======== GIVEN RECORDS ========
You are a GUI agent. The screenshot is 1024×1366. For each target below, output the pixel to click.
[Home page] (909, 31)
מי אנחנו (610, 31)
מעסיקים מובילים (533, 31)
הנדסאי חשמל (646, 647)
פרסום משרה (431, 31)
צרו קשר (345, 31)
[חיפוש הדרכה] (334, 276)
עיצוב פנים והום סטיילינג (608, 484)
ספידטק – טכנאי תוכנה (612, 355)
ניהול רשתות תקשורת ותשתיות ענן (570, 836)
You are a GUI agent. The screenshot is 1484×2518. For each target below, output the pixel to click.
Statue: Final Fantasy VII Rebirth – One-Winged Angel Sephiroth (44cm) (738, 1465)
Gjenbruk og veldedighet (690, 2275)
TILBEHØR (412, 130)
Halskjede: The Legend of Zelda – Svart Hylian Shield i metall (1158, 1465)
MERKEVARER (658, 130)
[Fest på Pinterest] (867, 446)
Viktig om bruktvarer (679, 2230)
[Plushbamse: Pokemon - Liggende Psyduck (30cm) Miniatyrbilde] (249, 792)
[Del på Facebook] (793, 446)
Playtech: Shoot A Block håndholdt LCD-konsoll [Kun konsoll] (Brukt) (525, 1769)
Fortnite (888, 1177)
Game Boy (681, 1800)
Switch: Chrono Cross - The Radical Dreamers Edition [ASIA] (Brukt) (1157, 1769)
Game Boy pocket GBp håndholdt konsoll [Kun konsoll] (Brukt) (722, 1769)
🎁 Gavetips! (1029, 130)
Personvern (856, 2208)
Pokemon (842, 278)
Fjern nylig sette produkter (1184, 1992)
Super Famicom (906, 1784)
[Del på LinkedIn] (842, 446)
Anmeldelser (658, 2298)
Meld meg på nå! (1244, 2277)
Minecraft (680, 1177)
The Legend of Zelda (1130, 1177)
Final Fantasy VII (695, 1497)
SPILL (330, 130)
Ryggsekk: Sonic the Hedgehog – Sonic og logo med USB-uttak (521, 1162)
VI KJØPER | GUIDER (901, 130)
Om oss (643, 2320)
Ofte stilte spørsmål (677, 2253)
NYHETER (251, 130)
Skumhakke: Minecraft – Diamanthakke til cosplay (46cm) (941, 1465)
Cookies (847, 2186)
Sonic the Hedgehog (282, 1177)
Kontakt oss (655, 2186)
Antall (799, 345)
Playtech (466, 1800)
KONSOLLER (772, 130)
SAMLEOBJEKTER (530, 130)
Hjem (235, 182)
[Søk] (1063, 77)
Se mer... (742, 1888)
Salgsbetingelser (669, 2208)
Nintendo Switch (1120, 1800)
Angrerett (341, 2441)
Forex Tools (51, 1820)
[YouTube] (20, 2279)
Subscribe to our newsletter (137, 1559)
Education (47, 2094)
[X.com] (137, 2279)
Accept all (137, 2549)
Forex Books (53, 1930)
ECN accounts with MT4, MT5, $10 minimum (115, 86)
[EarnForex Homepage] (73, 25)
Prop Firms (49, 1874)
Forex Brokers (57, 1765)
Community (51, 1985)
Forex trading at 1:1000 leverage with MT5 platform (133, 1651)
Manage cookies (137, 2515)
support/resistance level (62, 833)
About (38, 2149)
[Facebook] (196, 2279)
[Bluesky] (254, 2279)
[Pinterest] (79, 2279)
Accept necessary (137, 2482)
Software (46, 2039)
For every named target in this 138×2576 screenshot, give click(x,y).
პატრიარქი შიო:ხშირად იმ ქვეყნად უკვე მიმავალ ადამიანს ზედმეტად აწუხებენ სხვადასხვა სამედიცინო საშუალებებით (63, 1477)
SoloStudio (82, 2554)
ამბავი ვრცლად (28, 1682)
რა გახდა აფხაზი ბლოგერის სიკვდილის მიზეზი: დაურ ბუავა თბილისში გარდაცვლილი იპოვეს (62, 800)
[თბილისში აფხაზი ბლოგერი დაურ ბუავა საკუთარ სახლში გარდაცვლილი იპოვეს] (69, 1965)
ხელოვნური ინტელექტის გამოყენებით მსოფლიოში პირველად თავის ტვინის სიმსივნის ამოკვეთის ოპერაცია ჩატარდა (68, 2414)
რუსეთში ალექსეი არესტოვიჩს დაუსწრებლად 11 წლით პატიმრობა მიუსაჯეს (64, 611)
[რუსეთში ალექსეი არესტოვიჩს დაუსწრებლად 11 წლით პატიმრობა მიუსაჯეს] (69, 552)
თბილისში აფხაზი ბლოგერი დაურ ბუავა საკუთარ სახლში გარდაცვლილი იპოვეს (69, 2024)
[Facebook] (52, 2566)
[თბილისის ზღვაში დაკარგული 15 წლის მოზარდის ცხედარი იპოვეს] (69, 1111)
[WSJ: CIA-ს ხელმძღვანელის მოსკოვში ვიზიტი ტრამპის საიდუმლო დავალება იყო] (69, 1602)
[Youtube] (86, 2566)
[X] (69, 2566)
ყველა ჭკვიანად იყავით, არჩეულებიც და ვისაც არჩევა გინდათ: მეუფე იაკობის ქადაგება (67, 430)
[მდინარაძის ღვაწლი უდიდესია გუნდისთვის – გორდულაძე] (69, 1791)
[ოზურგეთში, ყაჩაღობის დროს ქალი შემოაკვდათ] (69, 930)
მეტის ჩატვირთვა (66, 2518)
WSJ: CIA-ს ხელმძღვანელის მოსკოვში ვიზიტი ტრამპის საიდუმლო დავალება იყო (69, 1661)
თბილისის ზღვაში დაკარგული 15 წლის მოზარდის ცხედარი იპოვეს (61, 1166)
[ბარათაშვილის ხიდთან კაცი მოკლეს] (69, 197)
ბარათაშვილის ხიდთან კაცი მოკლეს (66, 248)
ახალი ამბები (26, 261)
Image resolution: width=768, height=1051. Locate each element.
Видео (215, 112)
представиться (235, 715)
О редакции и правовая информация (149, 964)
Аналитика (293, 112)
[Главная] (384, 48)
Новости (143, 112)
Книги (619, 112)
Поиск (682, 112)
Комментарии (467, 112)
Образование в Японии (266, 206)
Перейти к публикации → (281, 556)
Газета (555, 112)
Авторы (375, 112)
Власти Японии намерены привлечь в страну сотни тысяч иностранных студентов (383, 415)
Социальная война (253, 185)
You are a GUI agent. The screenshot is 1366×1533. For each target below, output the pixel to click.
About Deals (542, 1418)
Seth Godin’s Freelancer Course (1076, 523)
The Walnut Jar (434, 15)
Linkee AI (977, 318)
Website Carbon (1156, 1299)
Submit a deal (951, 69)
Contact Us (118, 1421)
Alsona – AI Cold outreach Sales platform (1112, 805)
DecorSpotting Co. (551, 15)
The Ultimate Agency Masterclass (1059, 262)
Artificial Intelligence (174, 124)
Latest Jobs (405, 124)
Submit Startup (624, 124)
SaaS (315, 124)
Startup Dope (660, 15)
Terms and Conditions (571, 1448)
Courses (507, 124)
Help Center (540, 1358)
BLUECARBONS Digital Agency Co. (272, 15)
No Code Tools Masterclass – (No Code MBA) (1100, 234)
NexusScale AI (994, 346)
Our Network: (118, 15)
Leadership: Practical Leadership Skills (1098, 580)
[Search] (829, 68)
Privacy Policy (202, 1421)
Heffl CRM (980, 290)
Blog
========
WHAT THE TASK REQUIRES:
Using the entries above, give again exactly the lines from the line holding "KONSOLLER (772, 130)" through the line holding "For every named". Include both end lines and nothing else.

EXERCISE ANSWER:
KONSOLLER (772, 130)
SAMLEOBJEKTER (530, 130)
Hjem (235, 182)
[Søk] (1063, 77)
Se mer... (742, 1888)
Salgsbetingelser (669, 2208)
Nintendo Switch (1120, 1800)
Angrerett (341, 2441)
Forex Tools (51, 1820)
[YouTube] (20, 2279)
Subscribe to our newsletter (137, 1559)
Education (47, 2094)
[X.com] (137, 2279)
Accept all (137, 2549)
Forex Books (53, 1930)
ECN accounts with MT4, MT5, $10 minimum (115, 86)
[EarnForex Homepage] (73, 25)
Prop Firms (49, 1874)
Forex Brokers (57, 1765)
Community (51, 1985)
Forex trading at 1:1000 leverage with MT5 platform (133, 1651)
Manage cookies (137, 2515)
support/resistance level (62, 833)
About (38, 2149)
[Facebook] (196, 2279)
[Bluesky] (254, 2279)
[Pinterest] (79, 2279)
Accept necessary (137, 2482)
Software (46, 2039)
For every named target in this 138×2576 screenshot, give click(x,y).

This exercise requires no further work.